Have you ever needed advice about something but didn’t know who to ask?
I’m not talking life or death situations. I’m no expert, after all, so don’t come expecting advice about that.
I’m talking about the stuff no one really cares about, but you. In other words, everyday and inconsequential stuff like, “Should I be using fluoride toothpaste or the whitening kind?”
My idea is to start an advice column, which I’ll post every now and then, or maybe never. Kind of like when the mood strikes my fancy pants. Or not.
In other words, for the time being, the “doctor” is in. More or less. So go ahead, ask me anything. Or nearly anything. I’m listening!
Tell me, what’s getting your goat? Long lines at the Apple store? Tell me about it! Does your boss have a piece of spinach stuck between his teeth and it’s been there for days and it’s driving you crazy because you don’t know what to do? Or, do you want to go to the movies but not sure what to see? Well then, you’ve come to the right place!
Send me your questions, from the simple to the mundane. In fact, the more humdrum, the better. After all, I don’t have a degree that qualifies me to give you real advice, but I have plenty of no-nonsense, common sense to go around. Take it with a grain of salt if you need to but I won’t be dilly dallying and I certainly won’t beat around the bush just to ease your plight.
I’m going to shoot from the hip! Yes, That’s the ticket! I’m going to tell it like it is. I’ll call a spade a spade and a club a club, because that’s the kind of gal I am. I’ll even hit you with that proverbial two by four for no extra charge! And don’t worry. You won’t see it coming, but you’ll be waking up and smelling the coffee in no time!
So, whaddaya say? Are ya in?
Just to get things started, the first question comes from, ahem, somewhere in Southern California. A fella named Henry–I mean, Hank, has a question.

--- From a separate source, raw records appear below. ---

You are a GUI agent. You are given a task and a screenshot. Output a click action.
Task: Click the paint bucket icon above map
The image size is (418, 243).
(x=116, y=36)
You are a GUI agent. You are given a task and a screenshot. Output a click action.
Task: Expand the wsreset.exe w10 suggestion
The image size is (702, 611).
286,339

He ordered an audiobook online for me, I mean, for his personal chef, and didn’t notice until it arrived that it’s the abridged, not the unabridged version of the book, which means instead of 30 hours of audio, it’s only 12.So, Hank asks, “Dr. Monica, should I give it to Cook anyway or return it for a refund?”
Are you kidding me, Hank? Abridged? What does the abridged version include–just the first sentence of every chapter or worse, every 14th word? Who listens to abridged except for the AARP set who subscribe to Readers Digest–and how dare you mention that Cook herself is a candidate for membership In that society? What do you mean, if the shoe fits? C’mon, Hank, old buddy, you should know better!

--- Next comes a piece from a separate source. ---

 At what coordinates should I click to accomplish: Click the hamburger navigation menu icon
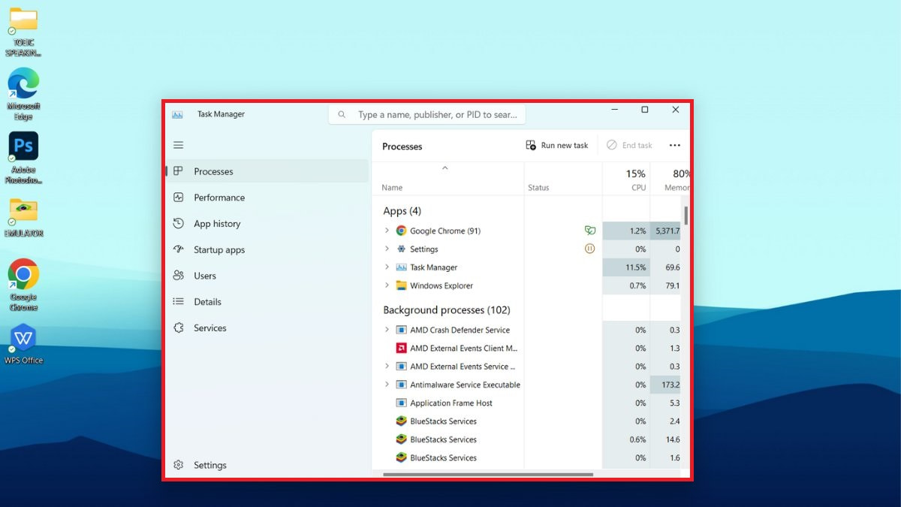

Next time, read the fine print. There’s a big difference between abridged and unabridged, you know. And your cook, whoever she is, probably wants to listen to the entire book, not The abridged version, so best to return it stat. Get your money back, and next time, buy your chef, or whoever she is, something more practical. Like diamond earrings! And just for the record, I’ve never met her, remember? Well, good luck, Hank, now go take a bath, you little stinker, you.
Mike R. asks, “Dr. Monica, is it okay not to leave my name on my office voicemail’s away message if I don’t want to? It makes me nervous to do so.”
Mike, what’s wrong, bubbie? Are you on the lam or just hiding from the IRS or something? I mean, why else would you not want to give your name? Of course, you can say whatever you want on a voicemail message. It’s a free country. But if people call and don’t hear your name, they may think they got the wrong number. On the other hand, who uses the phone anymore besides your Great Aunt Claire? So maybe you shouldn’t bother leaving a message at all. Another option is to consider using a fake name. I hear Lucy McGillicuddy is up for grabs after a certain show went off the air 60 some-odd years ago. Now, be a mensch and get out of here.
Who’s next? Strike while the iron’s hot. I’m listening and will respond to your questions in upcoming posts!Please Note: No animals were hurt in the writing of this post, but dozens of idioms were used like there’s no tomorrow!